На следующий день, не обращая внимания на родительские упреки, он оседлал Зару и решительно поскакал в сторону дома Гайи. Она ждала его на улице – так, словно они договорились о встрече. В ней было столько невинной девичьей наивности; она будто не знала хитростей в любви, свойственных для тех полудевушек-полуженщин, кто окончательно оставил позади свое детство.
«Я так и знала, что ты придешь!» – воскликнула она, улыбаясь.
«Если тебе это не нравится, могу немедленно уйти!» – откликнулся Амос, притворяясь задетым.
«Я бы тогда не стала ждать тебя здесь!» – ответила она ему.
«Откуда я знаю, может, тебе просто нравятся лошади!» – продолжал заигрывание Амос, веселясь от всей души.
«Нет!» – отрезала Гайа сухо.
Амос был приятно поражен ее решительностью. «Хорошо, тогда сегодня никаких поездок верхом. Я вернусь, расседлаю Зару и буду ждать тебя там. Если хочешь, конечно!» – добавил он и галопом направил лошадь в сторону дома. Гайа тут же последовала за ним на своем мопеде, помогла снять с Зары седло и узду, обтереть ее и даже отвела лошадку в стойло и принесла ей добрую порцию овса. Только потом, с чувством выполненного долга, она, широко улыбаясь, двинулась навстречу Амосу и остановилась прямо перед ним. Он притянул ее к себе и крепко обнял, охваченный внезапным счастьем.
Потом он отошел от нее и направился к колодцу с видом человека, которого посетила неожиданная мысль или сомнение, которое надо немедля прояснить: «Откуда столько беспричинной радости?» Он сел на каменный бортик колодца, и Гайа, устроившаяся рядом, тут же стала убедительным ответом на его вопрос. «Я не создан для одиночества, – подумал Амос. – Насколько же вдвоем все проще и приятней!»
Придя к подобному выводу, он почувствовал себя как никогда хорошо.

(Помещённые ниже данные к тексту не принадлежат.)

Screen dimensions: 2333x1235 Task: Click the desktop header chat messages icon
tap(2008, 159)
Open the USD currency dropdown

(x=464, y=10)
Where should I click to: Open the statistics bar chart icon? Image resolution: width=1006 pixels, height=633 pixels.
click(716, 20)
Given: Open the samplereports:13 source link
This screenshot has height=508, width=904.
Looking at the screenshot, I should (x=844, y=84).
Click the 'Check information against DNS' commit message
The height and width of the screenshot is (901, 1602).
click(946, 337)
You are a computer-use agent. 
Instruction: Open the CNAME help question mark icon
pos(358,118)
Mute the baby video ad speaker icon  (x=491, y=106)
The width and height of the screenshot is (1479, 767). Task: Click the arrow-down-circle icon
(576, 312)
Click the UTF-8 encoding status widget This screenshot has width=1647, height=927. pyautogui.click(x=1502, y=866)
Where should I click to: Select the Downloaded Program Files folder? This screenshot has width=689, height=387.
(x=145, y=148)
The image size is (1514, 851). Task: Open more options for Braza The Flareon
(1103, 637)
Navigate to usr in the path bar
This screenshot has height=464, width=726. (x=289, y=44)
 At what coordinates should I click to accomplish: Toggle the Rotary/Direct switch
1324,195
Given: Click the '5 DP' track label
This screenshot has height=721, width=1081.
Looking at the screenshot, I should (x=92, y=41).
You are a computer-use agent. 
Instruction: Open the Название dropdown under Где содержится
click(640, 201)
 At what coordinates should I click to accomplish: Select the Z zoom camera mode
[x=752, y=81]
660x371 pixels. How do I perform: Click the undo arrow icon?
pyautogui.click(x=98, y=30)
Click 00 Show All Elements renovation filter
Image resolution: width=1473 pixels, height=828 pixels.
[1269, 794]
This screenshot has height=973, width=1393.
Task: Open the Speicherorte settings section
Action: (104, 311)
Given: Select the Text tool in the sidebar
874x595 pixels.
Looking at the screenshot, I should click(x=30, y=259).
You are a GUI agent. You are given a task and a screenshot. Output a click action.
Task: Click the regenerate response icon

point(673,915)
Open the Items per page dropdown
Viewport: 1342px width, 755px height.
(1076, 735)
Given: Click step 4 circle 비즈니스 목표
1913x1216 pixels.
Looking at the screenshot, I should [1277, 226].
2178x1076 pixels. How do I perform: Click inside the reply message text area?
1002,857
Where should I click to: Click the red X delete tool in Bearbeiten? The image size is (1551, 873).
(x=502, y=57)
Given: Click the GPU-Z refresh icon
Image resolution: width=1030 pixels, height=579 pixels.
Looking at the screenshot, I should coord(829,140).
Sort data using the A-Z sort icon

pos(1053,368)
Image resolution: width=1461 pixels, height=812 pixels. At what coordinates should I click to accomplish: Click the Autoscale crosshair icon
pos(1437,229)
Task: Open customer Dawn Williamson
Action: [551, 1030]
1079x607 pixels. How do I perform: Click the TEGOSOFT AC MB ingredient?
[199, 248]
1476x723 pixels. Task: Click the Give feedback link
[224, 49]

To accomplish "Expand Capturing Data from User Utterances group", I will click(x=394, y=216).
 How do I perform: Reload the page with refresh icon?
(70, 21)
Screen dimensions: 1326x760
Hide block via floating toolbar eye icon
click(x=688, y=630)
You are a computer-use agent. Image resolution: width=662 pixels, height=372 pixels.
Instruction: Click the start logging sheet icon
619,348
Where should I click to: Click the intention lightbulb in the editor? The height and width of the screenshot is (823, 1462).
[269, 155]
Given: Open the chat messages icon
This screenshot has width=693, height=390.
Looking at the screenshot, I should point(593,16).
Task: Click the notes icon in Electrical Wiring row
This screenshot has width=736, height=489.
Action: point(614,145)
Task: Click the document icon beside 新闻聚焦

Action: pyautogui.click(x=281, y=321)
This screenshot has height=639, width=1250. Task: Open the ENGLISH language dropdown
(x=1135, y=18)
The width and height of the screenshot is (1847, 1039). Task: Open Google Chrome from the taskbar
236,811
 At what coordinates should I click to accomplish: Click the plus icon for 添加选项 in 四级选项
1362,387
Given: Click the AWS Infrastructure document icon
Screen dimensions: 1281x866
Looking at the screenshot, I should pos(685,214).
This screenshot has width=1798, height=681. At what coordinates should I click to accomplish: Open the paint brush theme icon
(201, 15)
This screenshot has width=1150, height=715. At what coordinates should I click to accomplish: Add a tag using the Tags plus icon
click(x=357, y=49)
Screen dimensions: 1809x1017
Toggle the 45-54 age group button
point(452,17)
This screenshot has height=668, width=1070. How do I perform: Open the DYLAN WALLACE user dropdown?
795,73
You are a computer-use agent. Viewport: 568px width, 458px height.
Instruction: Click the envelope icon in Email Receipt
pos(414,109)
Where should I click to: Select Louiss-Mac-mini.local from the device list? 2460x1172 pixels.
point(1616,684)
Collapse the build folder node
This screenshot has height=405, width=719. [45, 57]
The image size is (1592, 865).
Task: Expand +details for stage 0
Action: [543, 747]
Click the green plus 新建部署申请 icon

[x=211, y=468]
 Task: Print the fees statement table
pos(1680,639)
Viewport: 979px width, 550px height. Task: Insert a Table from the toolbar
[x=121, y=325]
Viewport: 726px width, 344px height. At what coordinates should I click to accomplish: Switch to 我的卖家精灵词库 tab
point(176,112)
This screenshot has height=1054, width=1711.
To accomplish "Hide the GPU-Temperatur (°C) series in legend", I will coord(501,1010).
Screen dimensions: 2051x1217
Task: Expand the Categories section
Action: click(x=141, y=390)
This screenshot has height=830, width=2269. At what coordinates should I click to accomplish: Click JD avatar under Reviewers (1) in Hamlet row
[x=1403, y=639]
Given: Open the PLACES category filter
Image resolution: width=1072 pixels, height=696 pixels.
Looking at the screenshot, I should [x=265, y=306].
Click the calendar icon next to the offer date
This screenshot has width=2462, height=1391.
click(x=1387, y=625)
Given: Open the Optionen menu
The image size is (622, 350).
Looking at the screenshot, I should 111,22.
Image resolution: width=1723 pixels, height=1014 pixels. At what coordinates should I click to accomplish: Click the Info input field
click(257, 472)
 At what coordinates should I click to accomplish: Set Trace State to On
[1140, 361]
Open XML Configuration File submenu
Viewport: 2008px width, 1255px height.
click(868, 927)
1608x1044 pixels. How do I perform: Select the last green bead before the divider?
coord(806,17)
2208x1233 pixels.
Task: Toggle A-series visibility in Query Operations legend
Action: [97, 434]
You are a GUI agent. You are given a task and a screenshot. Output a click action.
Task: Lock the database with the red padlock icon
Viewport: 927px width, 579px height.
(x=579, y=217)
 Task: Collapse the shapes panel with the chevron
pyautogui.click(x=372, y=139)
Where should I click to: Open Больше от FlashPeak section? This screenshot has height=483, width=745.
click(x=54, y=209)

Гайа, безусловно, не была похожа на его одноклассниц и других городских девчонок, с которыми он знакомился на различных праздниках и мероприятиях. Она и одевалась иначе, и говорила по-другому, и вела себя не так, как они, даже сам Амос чувствовал себя далеким от ее образа жизни; тем не менее ее природная, поистине обезоруживающая естественность, ее свежесть, ее изменчивый – то спокойный, то бурный – характер, ее доброта и решительность делали общество этой девушки не только приятным, но и богатым на сюрпризы. Несмотря на то что Гайа ходила в школу в городе, это ничуть не изменило ее: в ней не было и намека на предрассудки, на городскую чванливость или на малейшие попытки – удачные или нелепые – использовать в своем языке «городскую» лексику. Она была скорее полевым цветком, бродячей собачкой, певчей птицей, существом совершенно свободным, приспособленным больше к жизни на природе, чем к условностям и конформизму современности. Именно поэтому она любила лошадей, умела говорить с ними на инстинктивном и молчаливом языке тела, и поэтому ее и потянуло к Амосу, которого она полюбила, ничего не прося взамен, что позволяло ей чувствовать себя свободной от всяких пут условности.